Setting $x'=0$ in the formula $$\Delta t_{s}=\gamma\left(\Delta t_{s'}+\frac{v\Delta x_{s'}}{c^2}\right)$$ means that the clock rests in S', so $\Delta t_{s'}$ is the "proper time" of that clock, which is time dilated with respect to "coordinate time" $\Delta t_s=\gamma \Delta t_{s'}$ in S.

Setting $x=0$ in the other formula $$\Delta t_{s'}=\gamma\left(\Delta t_s-\frac{v\Delta x_s}{c^2}\right)$$ means that we talking about another clock which is at rest in S, so $\Delta t_{s}$ is the "proper time" of that clock, which is time dilated with respect to "coordinate time" $\Delta t_{s'}=\gamma\Delta t_s$ in S'.

Why will it also tick once, for someone moving along with the clock, and looking at it ? Is this because, according to the moving observer, the distance between the two events has been length contracted ?

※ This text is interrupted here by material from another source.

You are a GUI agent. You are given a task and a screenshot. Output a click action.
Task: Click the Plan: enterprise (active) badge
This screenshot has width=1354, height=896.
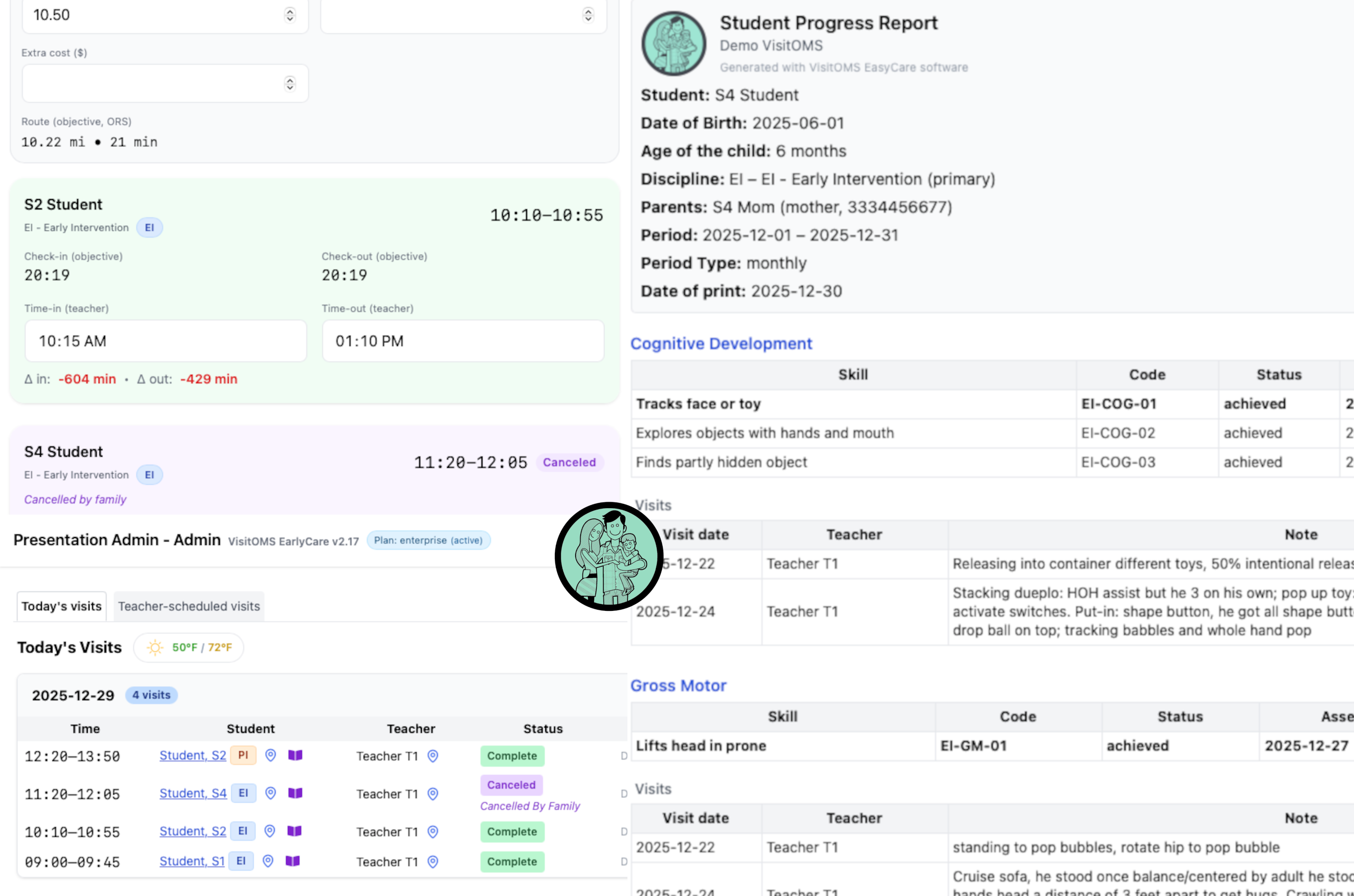click(429, 540)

Yes, the distance is length contracted. It's precisely what happens in the muon-atmosphere time dilation experiments. In the atmosphere rest frame the decay rate of the muons is time dilated so that they can hit Earth's surface, while in the muon rest frame the atmosphere is length contracted so that the muons can hit Earth's surface also in this frame.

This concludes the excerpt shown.